#### Your task
When you reach a picture, leave it out; output everything else in the records exactly.
::::::
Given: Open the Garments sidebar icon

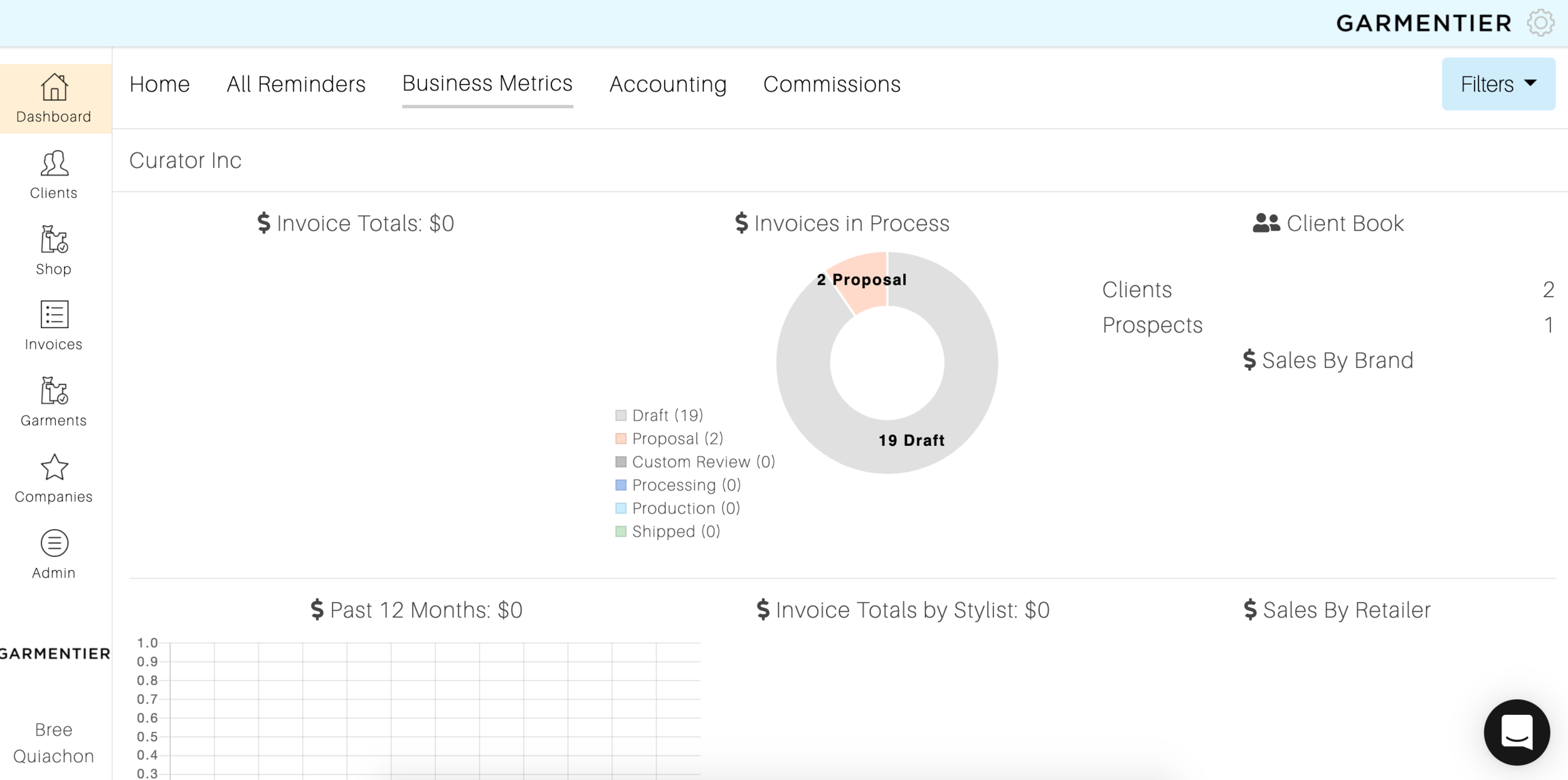Looking at the screenshot, I should click(55, 391).
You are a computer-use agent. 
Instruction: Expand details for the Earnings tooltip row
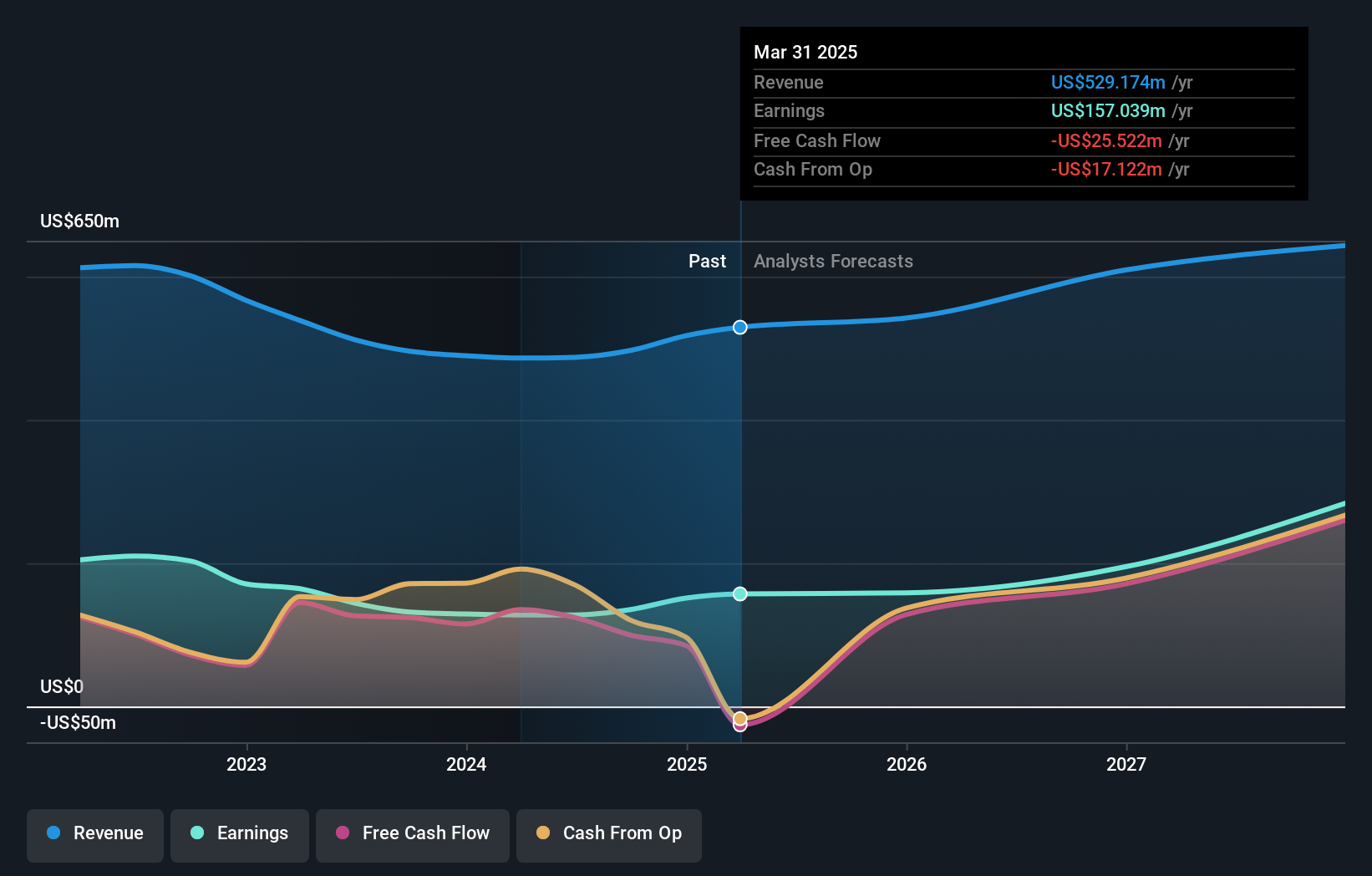pos(789,110)
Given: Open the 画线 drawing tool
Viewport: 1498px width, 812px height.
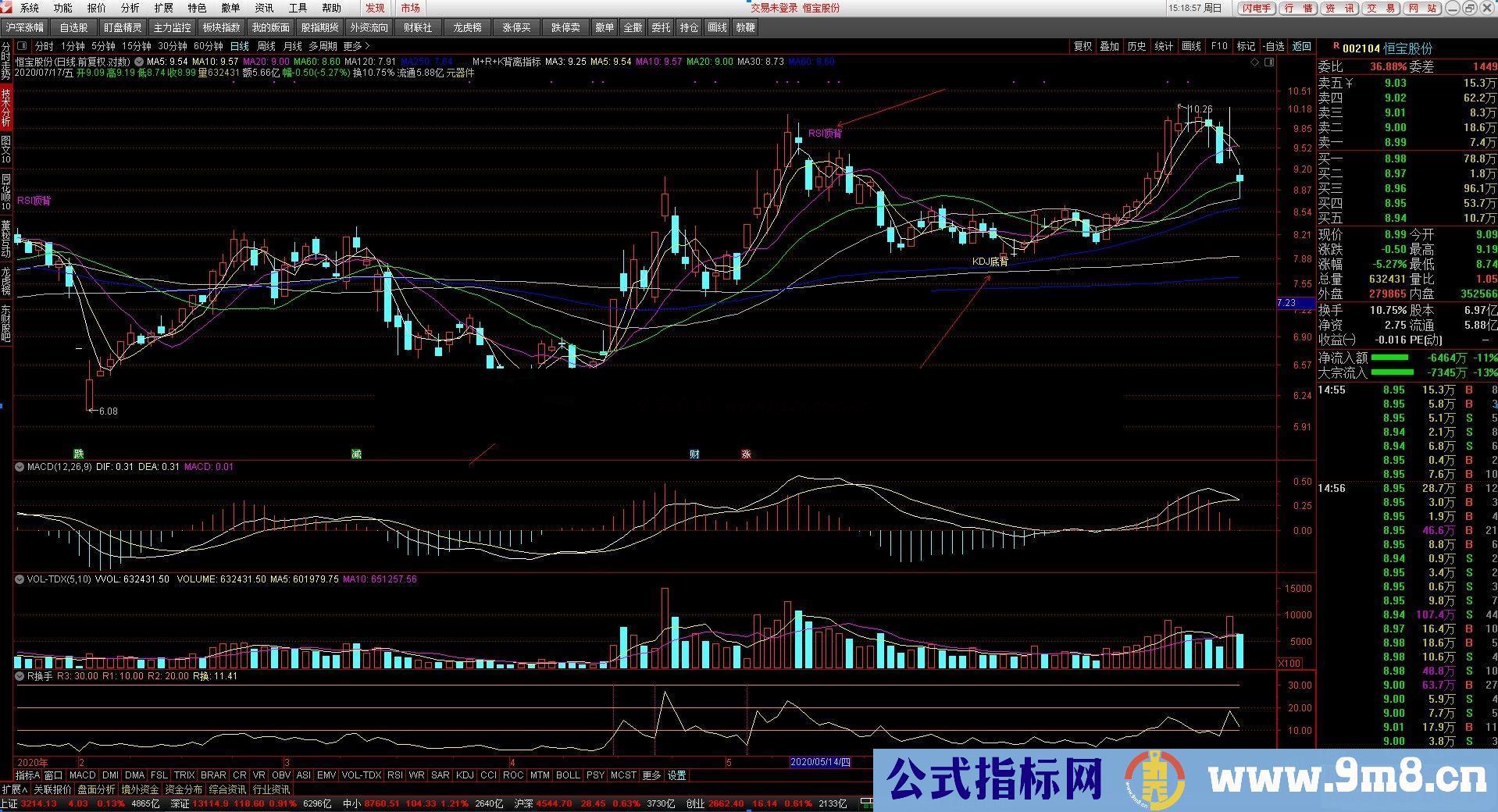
::::::
#### Task solution
Given: Open the Garments sidebar icon

Looking at the screenshot, I should click(55, 391).
You are a computer-use agent. 
Instruction: Expand details for the Earnings tooltip row
pos(789,110)
Given: Open the 画线 drawing tool
Viewport: 1498px width, 812px height.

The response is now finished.